Before leaving the subject of our trek, I feel compelled to point out that were a person led blindfolded up Bear Butte on a day of heavy visitation, one might pass a dozen and a half Native Americans without knowing it. But whites in groups of two or more would be recognized from their incessant babble, mostly about nothing. I felt a deep sense of embarrassment as we passed white after white without observing even one who seem captivated by the mountain, its geological history, its cultural history, its sacredness to Native Americans, or even the extraordinary scenery constantly calling to the appreciative eye to be scanned, to be savored, to be pondered. The shallowness of the general public is a sign of the times, I guess, but I was left with a sense that when it comes to the natural world and where humans fit it, the majority of European Americans just don’t get it and never will. Bear Butte is a natural cathedral. It is every bit as sacred as the most elegant of white churches. In fact, I’ll take Bear Butte in the batting of an eye.

At the visitor’s center, I met a park custodian who turned out to be a retired Lieutenant Colonel who was stationed at Ellsworth AFB more recently. He had also been stationed at Minot AFB. We had much to discuss and as we talked I felt a resurgence of the sense of pride I had often experienced when in the active Air Force.
The scenes from Bear Butte were most memorable. We continued to feel its pull and resonate with the aura it emits. We were not inclined to want to leave its powerful energy field for the artificial surroundings of a motel. We noticed a sign alerting us to a nearby campground on a small lake a short distance from the Butte’s southwestern base and in full view of the great bear – a site replete with sights and sounds of the prairie.

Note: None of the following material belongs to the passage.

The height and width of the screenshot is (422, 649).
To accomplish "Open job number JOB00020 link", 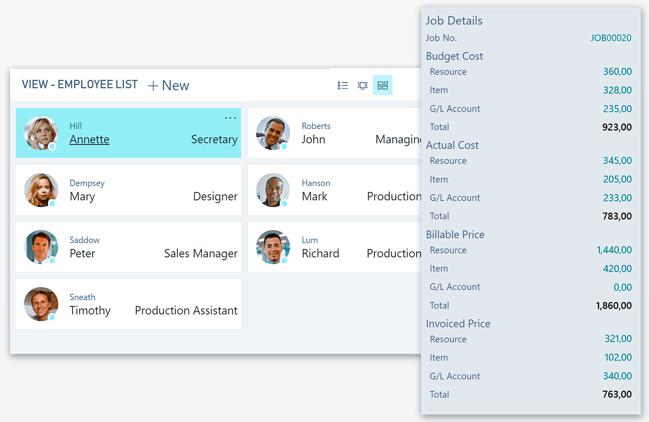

We checked out the campground, searching for a site with the backdrop of the Butte. I didn’t feel all that well, but I knew Monica really wanted to sleep under the stars, so I agreed and we settled on a camping spot and set up camp.
The Black Hills served as our window to the west. Bear Butte stood over us to the northeast. The lake was immediately to our south and the mosquitoes were everywhere, but not as bothersome as what we were willing to experience in the Northeast. The evening was calm and we heated up soup and had a light dinner.

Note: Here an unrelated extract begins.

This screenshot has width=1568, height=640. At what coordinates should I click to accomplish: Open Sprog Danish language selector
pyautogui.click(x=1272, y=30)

As night fell, a prairie wind arose and we were treated to the sound of the wind as it blew steadily through the cool night. Our tent flapped constantly. The experience reminded me of my first night in South Dakota in the Air Force when I slept in a metal building that creaked with every gust of wind. The experienced was repeated my second night and then the third. Nightly winds became the norm. I learned to like the sound and appreciated its cooling effect in the summer and its power to hold insects at bay.

Throughout the evening I found myself having to get up an relieve bladder pressure. Out from the tent, the night sky was brilliant. I had forgotten how beautiful a starry night can be when there are no close by, artificial polluting light sources and the air is dry. Although the altitude was only 3,200 feet, that is 3,200 fewer feet of atmosphere for the stars to shine through. It was a great end to a great day.